Police official AK Chhetri told AFP that 70 bodies had been recovered early Tuesday. Another senior official said the day before that there was “nothing to hope” of finding anyone alive.
“We recovered one body last night. But it was three pieces. We are not sure if it was three bodies or one body. It will only be confirmed after DNA testing,” Chhetri said.
He added that drones had been used and the search for the remaining two bodies had been expanded to a radius of 2 to 3 kilometers (1 to 2 miles).
Bikram Raj Gautam, president of Pokhara International Airport, said the black boxes of the plane, made by France-based ATR, were handed over to authorities on Monday.
Hospital workers in blue and white protective suits and balaclavas loaded corpses wrapped in plastic onto military trucks on Tuesday as their relatives wept in daze and hugged outside.
The trucks then left for the airport, where the bodies will be flown to the capital, Kathmandu.
The body of one of the victims, journalist Tribhuban Poodle, was laid on a coffin covered in orange marigolds outside his home as mourners moved forward to pray in the winter sunshine.

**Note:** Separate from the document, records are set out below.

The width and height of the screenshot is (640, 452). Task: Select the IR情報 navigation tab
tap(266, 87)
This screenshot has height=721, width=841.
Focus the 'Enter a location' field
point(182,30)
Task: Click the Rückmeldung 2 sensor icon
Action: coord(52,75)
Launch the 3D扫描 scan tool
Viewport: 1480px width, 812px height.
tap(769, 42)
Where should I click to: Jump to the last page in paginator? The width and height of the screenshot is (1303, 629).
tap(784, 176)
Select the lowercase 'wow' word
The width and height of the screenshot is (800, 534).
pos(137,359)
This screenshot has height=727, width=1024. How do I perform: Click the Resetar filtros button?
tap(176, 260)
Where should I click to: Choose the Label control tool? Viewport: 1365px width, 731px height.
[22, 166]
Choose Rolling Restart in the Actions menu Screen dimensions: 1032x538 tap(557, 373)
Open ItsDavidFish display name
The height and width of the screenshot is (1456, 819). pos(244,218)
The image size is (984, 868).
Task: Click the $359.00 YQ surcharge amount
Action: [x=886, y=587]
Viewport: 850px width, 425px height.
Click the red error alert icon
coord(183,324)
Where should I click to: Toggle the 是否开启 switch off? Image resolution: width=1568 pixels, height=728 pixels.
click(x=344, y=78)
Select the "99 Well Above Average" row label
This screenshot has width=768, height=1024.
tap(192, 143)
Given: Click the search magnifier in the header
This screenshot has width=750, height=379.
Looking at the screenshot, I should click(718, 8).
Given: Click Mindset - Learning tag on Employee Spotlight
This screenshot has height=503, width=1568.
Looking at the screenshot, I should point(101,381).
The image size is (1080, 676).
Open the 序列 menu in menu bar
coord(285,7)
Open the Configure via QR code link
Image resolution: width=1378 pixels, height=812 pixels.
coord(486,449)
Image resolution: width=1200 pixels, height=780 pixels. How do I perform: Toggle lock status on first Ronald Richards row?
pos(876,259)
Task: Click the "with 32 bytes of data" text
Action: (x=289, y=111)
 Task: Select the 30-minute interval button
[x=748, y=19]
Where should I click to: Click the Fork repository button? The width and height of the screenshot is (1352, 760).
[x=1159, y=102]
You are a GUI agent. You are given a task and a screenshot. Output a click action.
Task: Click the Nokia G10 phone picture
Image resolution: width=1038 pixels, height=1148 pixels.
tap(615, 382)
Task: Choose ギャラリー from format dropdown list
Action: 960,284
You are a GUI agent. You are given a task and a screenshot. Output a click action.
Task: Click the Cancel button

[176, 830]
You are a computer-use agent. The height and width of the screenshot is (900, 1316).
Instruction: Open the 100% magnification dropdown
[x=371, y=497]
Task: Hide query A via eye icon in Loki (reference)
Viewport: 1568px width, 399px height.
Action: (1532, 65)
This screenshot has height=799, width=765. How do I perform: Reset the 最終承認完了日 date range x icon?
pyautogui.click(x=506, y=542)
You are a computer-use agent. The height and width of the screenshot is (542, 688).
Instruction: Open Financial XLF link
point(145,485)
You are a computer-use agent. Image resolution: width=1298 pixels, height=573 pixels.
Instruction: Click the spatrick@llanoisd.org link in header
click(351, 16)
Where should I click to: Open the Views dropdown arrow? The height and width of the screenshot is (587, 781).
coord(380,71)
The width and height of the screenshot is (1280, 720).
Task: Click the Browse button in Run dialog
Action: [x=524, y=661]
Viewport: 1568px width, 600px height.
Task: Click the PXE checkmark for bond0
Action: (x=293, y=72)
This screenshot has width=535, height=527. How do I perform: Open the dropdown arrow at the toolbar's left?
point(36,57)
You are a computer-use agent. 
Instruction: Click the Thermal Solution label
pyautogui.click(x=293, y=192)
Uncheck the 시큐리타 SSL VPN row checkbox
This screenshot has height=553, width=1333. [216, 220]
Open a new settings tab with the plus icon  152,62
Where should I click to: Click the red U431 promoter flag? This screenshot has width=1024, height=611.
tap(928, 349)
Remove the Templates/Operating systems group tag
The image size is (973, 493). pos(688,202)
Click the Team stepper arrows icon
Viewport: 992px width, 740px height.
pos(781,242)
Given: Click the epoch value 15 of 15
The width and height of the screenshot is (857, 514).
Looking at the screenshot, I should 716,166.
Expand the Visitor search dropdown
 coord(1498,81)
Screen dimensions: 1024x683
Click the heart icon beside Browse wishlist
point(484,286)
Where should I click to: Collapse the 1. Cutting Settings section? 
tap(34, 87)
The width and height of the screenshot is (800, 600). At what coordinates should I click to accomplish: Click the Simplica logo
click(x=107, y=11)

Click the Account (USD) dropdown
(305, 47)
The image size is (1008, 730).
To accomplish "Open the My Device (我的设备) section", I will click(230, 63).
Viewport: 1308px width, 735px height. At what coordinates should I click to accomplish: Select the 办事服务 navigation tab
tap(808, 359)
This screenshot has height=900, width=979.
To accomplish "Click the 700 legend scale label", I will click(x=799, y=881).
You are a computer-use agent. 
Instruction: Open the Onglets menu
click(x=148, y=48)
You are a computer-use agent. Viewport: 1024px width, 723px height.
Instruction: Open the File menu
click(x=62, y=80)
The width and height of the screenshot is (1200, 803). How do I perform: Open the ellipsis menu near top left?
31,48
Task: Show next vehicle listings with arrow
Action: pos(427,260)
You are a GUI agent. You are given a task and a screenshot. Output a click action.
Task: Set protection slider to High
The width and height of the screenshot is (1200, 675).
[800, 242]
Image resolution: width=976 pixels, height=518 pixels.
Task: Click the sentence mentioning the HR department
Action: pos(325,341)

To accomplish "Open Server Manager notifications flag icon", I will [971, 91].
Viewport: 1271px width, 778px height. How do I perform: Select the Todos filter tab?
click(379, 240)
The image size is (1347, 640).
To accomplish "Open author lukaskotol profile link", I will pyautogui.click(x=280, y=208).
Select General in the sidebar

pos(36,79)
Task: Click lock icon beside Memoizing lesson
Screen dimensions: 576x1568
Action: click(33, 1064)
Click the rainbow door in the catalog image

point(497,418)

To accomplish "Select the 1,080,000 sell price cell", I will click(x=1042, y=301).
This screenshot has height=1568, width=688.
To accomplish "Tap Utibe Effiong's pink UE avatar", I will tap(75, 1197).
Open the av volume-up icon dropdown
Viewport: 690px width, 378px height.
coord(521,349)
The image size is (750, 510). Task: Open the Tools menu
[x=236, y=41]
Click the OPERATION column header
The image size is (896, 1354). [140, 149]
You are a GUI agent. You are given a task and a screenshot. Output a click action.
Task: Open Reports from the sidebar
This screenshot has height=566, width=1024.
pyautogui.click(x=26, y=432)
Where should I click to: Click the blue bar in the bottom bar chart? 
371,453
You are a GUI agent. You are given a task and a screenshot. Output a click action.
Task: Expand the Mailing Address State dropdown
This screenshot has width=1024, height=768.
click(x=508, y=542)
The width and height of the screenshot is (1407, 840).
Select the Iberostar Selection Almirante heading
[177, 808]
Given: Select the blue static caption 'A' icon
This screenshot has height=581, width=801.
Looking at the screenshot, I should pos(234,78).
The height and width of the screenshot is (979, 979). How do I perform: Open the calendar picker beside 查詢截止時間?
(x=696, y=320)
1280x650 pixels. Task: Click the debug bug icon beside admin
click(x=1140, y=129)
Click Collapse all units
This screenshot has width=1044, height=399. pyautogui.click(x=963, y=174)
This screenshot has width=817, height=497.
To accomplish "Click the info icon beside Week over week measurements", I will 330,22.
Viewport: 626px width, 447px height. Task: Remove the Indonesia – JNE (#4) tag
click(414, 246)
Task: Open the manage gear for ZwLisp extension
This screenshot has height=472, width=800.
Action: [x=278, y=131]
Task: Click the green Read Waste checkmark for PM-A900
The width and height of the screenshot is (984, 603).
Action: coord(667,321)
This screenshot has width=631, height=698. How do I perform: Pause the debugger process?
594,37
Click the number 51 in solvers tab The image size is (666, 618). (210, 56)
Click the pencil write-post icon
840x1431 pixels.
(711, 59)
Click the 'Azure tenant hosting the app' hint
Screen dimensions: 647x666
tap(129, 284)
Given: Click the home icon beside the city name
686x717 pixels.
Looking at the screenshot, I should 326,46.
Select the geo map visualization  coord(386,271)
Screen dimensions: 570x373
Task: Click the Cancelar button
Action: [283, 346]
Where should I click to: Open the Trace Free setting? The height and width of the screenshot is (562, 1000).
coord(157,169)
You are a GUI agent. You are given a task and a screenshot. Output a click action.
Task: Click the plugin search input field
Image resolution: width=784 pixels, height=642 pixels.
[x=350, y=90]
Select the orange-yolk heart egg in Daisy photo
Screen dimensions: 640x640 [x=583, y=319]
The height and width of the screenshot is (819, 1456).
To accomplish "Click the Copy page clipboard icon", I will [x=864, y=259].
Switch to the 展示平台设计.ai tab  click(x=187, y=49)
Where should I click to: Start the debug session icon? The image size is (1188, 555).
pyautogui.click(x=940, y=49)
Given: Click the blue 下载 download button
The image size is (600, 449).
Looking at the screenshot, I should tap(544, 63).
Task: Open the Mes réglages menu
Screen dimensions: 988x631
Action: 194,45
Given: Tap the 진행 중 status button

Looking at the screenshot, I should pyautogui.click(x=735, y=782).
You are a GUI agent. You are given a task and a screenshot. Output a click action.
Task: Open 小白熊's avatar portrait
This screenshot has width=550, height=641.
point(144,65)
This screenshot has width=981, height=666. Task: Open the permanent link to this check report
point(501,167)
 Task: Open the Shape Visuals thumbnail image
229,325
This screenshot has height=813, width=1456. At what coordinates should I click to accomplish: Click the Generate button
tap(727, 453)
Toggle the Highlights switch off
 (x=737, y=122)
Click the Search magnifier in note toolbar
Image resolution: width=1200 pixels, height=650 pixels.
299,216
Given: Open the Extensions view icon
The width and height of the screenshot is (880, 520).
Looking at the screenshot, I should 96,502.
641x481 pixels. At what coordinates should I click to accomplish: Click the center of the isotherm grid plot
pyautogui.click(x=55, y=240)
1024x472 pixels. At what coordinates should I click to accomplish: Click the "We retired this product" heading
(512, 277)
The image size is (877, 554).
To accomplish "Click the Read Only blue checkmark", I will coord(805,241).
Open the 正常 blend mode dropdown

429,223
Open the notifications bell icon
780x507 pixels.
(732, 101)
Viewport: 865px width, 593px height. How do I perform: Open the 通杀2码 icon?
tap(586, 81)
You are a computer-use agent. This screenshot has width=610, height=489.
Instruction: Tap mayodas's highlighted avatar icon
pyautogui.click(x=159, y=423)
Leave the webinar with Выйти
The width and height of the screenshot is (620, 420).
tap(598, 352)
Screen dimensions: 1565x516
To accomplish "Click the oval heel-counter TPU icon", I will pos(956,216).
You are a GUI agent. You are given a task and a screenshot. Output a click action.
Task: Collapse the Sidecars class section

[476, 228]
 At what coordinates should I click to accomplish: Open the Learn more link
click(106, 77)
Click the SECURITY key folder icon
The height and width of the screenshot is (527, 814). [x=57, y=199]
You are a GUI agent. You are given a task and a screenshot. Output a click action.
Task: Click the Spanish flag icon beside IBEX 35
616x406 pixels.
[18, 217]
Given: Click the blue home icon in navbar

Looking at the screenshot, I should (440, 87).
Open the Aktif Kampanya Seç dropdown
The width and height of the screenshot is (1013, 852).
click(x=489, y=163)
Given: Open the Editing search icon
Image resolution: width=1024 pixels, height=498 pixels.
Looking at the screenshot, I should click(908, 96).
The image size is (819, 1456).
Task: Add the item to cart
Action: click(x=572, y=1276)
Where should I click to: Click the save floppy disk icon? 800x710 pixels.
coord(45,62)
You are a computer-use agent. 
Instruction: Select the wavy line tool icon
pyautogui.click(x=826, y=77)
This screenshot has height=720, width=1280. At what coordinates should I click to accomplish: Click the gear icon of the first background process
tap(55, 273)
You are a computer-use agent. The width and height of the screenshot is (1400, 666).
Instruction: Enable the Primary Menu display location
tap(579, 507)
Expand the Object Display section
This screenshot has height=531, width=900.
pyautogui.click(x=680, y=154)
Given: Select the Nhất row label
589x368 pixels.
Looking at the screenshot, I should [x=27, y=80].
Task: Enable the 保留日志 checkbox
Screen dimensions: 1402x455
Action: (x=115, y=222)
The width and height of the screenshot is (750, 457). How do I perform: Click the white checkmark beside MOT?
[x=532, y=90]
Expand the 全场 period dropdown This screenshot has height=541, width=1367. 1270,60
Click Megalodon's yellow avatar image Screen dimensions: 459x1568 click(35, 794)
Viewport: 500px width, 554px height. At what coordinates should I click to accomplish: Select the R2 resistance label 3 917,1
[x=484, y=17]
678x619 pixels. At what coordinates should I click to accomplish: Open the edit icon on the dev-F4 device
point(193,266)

“Eight bodies have been handed over to the families. We will hand over 14 more bodies after completing the autopsies here in Pokhara. 48 bodies have been sent to Kathmandu for nucleic acid testing and handed over to the families,” Chhetri said.
Flyer photographed crash
Passenger Sonu Jaiswal’s 90-second smartphone video as the aircraft approached the runway began flying over buildings and green fields over the Nepalese Himalayan city of Pokhara.
Everything seemed normal as Jaiswal’s Facebook Live morphed from the breathtaking views seen from the plane window to the other passengers laughing. Finally, Jaiswal, wearing a yellow jacket, turns the camera to himself and smiles.
Then it happened. The plane suddenly appeared to veer to its left when Jaiswal’s smartphone briefly picked up the screams of the passengers. Within seconds, the thuds turned into vibrations and recorded the screeching sound of the engine. Towards the end of the video, flames and smoke shoot through the frame.
The co-pilot suffered the same fate as the husband
Yeti Airlines flight co-pilot Anju Khatiwada, who pursued years of pilot training in the United States after her husband died in a 2006 plane crash while flying the same airlines. Her colleagues described her as a very skilled and enthusiastic pilot.
The deaths of Khatiwada, 44, and Jaiswal, 25, are part of a deadly pattern in Nepal, a country that has seen a string of air crashes over the years, due in part to rough terrain, bad weather and aging fleets.